Roseli Freitas - É uma coisa custosa (risos), mas eu amo. É um trabalho extraprofissional, mas que faz muito parte do meu eu. Sou membro da Paróquia São Sebastião, trabalho com o padre Ovídio desde o Aeroporto, da creche. Procuro ser educadora, capacitar os profissionais, fazer palestra para as famílias, levar este tipo de orientação. Surgiu a oportunidade de fazer uma parceria com o Estado, com a Pastoral do Menor se transformando numa ONG para trabalhar com os nossos adolescentes. A gente via que o assistencialismo da creche era algo muito fácil de se fazer, apesar da parte financeira ser insuficiente. Partindo dai, para atender aos adolescentes da Fundação Casa, assumi o excluído, mas que também é menor, que também merece ser amado. Não podemos perder nunca a esperança de que podemos construir uma sociedade diferente. Me entristece muito quando vou à Fundação Casa e as pessoas dizem: “Roseli, você não acha que aquilo é lugar de bandido? Você não tem medo de mexer com estas pessoas?” Eu não tenho. Não tenho nenhum entrave para chegar bem pertinho destas pessoas. Tenho muita esperança na transformação. A Pastoral do Menor, com a Fundação Casa, tem sido um trabalho referência no Brasil. O índice de reincidência é muito pequeno. Batalhamos muito para que os seguranças, cozinheiras e professores sejam educadores ali dentro. Gostaria muito de poder me aposentar e trabalhar lá como voluntária num período maior. Sinto que, as poucas vezes que vou lá, o meu carisma me aproxima muito deles e eles acabam me procurando depois quando saem. Não é um trabalho social muito bem aceito, nem fácil.

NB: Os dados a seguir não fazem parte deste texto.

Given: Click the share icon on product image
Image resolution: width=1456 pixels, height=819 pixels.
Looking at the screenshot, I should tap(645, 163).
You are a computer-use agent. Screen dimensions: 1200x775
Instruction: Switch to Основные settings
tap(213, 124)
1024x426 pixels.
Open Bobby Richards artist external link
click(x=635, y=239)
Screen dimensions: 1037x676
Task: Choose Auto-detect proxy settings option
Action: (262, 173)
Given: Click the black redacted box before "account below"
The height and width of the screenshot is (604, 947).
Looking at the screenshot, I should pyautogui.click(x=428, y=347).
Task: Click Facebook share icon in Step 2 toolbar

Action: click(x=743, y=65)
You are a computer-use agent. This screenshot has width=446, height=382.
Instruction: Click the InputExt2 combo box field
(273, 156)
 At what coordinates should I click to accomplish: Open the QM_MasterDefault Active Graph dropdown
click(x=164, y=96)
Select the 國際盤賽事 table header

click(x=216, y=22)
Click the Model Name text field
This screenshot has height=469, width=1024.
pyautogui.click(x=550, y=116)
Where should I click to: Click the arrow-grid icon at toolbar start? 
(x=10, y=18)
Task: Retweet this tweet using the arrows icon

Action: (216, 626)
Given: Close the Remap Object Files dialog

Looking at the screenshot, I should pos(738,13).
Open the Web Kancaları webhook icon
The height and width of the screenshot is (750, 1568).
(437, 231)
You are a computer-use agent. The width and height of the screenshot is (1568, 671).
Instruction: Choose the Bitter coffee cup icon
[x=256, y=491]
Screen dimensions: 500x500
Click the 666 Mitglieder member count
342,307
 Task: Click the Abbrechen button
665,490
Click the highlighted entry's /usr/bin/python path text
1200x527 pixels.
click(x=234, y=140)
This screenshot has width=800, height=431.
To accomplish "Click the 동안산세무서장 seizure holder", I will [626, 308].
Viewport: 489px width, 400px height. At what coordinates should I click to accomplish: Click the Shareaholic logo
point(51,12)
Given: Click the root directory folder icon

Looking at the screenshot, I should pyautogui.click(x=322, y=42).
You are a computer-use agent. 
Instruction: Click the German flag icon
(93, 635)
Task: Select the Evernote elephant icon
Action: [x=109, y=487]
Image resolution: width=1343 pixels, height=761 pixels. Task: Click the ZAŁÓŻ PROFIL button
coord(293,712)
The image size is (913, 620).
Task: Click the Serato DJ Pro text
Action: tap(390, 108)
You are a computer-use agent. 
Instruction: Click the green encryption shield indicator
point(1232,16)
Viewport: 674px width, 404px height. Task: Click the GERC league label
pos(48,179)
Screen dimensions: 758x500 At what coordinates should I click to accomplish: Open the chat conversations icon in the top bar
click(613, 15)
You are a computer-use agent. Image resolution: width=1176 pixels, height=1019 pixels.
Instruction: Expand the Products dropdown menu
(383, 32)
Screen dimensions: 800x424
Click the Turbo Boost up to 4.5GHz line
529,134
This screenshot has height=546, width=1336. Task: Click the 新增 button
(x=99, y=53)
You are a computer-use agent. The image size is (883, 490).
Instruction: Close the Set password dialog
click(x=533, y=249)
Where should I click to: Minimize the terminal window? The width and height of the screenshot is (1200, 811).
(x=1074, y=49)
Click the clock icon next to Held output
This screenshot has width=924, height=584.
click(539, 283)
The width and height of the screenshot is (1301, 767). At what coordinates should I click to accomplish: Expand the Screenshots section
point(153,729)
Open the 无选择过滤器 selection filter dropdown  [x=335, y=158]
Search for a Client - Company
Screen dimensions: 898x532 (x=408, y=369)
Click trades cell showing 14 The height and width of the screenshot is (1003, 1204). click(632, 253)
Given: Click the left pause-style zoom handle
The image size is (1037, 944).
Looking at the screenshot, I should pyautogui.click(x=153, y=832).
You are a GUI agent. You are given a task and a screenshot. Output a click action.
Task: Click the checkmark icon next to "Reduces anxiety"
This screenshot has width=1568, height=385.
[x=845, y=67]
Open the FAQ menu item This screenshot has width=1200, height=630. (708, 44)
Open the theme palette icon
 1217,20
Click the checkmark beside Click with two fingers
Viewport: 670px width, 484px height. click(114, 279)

Comércio - A senhora é funcionária pública, professora em dois períodos e nas horas vagas atua em campanhas de prevenção e em trabalhos sociais. O que a move a dedicar a maior parte do seu tempo ao próximo?
Roseli Freitas - Creio que não posso olhar esta sociedade e ver que é composta por corruptos, que está cheia de opressão e violência. Acredito muito na nossa particularidade, que podemos ser pequenos, que estou fazendo um trabalho pequenininho, mas que eu posso ser um fermento naquela sociedade que pode se transformar e se tornar numa sociedade melhor. Amo ser educadora, amo meus alunos, não tenho medo de desafios e tenho muita esperança. Acredito que, através da educação e do trabalho humano, vamos conseguir fazer uma sociedade nova, um amanhã diferente.